## DO THIS
Return the listing below verbatim, from the line with "Where should I click to: Enable" to the line with "will [1359, 29].", both lines included.

[Start of RECORDS SUPPLIED]

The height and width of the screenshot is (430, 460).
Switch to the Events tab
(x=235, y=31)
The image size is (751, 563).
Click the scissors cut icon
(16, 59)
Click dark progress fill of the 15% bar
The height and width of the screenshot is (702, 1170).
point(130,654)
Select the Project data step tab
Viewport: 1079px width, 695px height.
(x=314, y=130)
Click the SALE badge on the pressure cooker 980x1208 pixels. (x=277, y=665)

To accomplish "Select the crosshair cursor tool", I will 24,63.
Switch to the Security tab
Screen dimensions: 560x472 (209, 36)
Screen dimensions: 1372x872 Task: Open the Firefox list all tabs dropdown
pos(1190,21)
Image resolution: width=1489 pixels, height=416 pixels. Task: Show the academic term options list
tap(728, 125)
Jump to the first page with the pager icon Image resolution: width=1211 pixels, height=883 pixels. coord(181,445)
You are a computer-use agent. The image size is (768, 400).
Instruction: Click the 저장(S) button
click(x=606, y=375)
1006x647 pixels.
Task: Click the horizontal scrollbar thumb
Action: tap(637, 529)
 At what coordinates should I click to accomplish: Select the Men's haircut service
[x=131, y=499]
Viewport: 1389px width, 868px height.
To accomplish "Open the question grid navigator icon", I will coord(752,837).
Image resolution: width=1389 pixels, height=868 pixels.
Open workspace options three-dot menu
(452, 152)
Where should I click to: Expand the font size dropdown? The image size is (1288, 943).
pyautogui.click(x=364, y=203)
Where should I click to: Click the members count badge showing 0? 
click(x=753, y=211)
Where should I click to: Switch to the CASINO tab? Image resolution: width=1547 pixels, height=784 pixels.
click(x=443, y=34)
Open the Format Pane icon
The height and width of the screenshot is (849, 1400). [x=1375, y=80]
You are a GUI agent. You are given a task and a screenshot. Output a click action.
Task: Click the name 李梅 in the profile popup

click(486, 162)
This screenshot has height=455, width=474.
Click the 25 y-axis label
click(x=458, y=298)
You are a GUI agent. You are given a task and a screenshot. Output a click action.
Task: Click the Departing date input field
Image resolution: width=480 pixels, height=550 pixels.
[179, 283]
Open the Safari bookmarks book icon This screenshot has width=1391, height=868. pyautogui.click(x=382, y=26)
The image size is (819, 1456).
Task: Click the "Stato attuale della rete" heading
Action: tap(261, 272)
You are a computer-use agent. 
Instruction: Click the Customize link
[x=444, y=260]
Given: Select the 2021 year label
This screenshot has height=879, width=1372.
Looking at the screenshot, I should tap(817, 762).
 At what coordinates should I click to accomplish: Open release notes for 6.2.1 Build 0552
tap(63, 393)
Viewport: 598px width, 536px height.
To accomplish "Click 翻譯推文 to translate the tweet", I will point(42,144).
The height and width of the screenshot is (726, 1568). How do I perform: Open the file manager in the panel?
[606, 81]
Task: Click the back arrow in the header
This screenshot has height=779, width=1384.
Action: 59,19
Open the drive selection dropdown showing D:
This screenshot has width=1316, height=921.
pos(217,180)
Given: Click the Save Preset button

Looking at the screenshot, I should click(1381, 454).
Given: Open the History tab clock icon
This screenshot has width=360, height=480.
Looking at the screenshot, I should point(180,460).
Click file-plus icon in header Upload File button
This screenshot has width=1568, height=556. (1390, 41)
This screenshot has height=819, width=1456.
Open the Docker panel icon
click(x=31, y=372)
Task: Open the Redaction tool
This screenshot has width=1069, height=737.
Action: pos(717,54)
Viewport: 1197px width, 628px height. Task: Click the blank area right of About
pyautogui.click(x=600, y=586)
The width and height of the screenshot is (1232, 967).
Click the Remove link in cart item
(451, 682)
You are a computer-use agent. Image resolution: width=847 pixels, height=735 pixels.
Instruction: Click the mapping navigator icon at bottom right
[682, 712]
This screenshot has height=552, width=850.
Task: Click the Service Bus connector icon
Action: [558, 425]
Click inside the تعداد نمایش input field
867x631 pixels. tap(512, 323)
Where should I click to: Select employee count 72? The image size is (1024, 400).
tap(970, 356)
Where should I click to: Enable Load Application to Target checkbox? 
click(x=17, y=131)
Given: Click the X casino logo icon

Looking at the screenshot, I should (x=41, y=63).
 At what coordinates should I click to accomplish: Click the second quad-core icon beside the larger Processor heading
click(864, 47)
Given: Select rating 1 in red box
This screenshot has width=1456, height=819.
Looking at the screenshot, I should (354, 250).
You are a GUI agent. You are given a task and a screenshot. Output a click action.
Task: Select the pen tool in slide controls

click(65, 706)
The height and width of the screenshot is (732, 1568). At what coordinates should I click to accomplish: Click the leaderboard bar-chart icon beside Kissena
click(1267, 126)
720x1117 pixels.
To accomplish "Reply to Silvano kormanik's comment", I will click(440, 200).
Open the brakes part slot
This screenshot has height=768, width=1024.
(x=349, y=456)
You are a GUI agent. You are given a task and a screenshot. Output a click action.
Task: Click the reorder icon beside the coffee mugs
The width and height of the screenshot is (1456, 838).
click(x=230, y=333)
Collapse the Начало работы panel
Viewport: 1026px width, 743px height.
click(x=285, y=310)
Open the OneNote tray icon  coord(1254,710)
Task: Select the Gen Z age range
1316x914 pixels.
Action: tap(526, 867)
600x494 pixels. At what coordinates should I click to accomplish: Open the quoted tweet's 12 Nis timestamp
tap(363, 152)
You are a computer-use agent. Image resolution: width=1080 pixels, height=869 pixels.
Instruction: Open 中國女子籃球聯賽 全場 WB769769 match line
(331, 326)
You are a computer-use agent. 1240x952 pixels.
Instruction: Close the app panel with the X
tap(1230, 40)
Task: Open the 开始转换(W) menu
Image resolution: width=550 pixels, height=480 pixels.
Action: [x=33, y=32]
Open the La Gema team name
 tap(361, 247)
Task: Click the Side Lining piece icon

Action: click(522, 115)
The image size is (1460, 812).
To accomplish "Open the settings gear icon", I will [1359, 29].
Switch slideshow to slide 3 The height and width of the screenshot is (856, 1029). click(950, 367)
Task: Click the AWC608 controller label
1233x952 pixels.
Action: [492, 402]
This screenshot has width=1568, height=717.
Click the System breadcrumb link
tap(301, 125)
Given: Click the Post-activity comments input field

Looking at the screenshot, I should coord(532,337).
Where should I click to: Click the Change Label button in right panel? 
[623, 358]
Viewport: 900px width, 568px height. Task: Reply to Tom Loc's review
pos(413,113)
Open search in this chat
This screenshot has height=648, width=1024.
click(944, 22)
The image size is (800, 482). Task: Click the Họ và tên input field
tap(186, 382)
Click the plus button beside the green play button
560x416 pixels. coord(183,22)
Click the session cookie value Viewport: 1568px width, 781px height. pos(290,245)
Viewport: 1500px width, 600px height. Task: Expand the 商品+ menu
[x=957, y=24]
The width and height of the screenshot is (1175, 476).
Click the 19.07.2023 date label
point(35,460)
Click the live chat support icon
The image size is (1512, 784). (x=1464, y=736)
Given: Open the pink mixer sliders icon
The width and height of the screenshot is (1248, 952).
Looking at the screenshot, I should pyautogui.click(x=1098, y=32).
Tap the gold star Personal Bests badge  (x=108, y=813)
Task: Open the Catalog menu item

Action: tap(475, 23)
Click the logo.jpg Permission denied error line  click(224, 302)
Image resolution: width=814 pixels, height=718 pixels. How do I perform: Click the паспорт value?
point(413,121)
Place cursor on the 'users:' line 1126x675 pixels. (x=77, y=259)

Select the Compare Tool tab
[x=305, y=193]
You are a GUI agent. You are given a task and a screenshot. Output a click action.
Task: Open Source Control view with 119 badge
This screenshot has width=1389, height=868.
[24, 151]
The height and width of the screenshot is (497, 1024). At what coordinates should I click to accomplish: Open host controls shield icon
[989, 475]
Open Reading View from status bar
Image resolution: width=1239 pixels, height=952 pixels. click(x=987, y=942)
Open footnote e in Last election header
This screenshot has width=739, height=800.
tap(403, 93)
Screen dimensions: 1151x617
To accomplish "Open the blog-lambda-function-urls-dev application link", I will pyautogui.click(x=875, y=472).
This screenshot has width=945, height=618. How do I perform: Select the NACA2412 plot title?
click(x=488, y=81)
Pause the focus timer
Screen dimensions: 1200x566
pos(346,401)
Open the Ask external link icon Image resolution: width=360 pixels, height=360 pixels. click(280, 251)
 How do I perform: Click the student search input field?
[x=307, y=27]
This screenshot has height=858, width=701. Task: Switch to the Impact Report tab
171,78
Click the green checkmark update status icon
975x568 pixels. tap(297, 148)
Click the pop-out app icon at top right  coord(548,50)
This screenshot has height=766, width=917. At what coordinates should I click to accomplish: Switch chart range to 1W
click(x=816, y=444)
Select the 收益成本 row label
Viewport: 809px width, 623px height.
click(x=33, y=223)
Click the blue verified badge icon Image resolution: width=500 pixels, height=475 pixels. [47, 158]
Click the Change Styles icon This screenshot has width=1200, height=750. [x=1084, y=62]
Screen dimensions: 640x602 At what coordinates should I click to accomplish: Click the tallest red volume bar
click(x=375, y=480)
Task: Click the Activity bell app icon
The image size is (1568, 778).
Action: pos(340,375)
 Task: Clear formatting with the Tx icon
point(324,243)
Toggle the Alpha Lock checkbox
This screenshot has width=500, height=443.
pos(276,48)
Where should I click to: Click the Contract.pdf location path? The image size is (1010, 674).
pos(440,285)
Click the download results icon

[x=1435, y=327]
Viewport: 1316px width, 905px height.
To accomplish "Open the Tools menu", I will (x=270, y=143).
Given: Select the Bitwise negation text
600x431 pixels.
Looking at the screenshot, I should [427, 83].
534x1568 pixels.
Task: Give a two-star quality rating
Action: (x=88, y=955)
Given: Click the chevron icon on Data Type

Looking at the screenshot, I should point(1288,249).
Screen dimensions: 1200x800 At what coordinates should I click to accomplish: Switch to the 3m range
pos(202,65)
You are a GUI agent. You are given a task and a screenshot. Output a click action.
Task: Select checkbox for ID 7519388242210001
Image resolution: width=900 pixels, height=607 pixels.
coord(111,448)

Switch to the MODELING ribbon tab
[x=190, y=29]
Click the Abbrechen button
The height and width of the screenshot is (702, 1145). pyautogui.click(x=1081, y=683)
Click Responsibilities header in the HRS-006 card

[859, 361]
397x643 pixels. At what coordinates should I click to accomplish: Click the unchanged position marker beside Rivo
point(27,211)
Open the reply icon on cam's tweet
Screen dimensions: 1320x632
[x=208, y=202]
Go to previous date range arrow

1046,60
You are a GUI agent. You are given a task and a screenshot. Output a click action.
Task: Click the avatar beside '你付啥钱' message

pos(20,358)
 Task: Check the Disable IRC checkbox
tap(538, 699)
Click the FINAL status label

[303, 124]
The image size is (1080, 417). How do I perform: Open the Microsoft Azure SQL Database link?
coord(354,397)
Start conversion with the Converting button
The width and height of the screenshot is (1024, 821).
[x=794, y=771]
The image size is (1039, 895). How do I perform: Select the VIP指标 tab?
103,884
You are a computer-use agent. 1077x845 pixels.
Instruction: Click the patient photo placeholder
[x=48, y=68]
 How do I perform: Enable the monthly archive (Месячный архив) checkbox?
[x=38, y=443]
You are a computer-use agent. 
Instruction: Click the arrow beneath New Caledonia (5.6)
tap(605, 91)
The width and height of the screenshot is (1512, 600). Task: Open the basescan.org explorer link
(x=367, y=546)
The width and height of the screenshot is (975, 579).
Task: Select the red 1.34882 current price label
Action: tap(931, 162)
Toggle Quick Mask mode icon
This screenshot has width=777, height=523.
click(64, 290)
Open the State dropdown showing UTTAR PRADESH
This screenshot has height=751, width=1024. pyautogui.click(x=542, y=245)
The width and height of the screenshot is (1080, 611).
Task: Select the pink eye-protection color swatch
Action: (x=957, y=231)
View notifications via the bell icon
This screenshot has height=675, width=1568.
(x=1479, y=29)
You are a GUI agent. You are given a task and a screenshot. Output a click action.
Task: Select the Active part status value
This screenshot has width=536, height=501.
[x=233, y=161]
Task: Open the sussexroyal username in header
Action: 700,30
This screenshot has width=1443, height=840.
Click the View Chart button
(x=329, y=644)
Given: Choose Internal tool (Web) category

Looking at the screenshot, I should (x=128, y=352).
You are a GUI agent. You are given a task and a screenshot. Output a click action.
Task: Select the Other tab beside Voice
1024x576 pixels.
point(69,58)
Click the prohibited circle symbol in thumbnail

[End of RECORDS SUPPLIED]

## FINISHED EXERCISE
Where should I click to: Enable Load Application to Target checkbox? 
click(x=17, y=131)
Given: Click the X casino logo icon

Looking at the screenshot, I should (x=41, y=63).
 At what coordinates should I click to accomplish: Click the second quad-core icon beside the larger Processor heading
click(864, 47)
Given: Select rating 1 in red box
This screenshot has width=1456, height=819.
Looking at the screenshot, I should (354, 250).
You are a GUI agent. You are given a task and a screenshot. Output a click action.
Task: Select the pen tool in slide controls

click(65, 706)
The height and width of the screenshot is (732, 1568). At what coordinates should I click to accomplish: Click the leaderboard bar-chart icon beside Kissena
click(1267, 126)
720x1117 pixels.
To accomplish "Reply to Silvano kormanik's comment", I will click(440, 200).
Open the brakes part slot
This screenshot has height=768, width=1024.
(x=349, y=456)
You are a GUI agent. You are given a task and a screenshot. Output a click action.
Task: Click the reorder icon beside the coffee mugs
The width and height of the screenshot is (1456, 838).
click(x=230, y=333)
Collapse the Начало работы panel
Viewport: 1026px width, 743px height.
click(x=285, y=310)
Open the OneNote tray icon  coord(1254,710)
Task: Select the Gen Z age range
1316x914 pixels.
Action: tap(526, 867)
600x494 pixels. At what coordinates should I click to accomplish: Open the quoted tweet's 12 Nis timestamp
tap(363, 152)
You are a computer-use agent. Image resolution: width=1080 pixels, height=869 pixels.
Instruction: Open 中國女子籃球聯賽 全場 WB769769 match line
(331, 326)
You are a computer-use agent. 1240x952 pixels.
Instruction: Close the app panel with the X
tap(1230, 40)
Task: Open the 开始转换(W) menu
Image resolution: width=550 pixels, height=480 pixels.
Action: [x=33, y=32]
Open the La Gema team name
 tap(361, 247)
Task: Click the Side Lining piece icon

Action: click(522, 115)
The image size is (1460, 812).
To accomplish "Open the settings gear icon", I will [1359, 29].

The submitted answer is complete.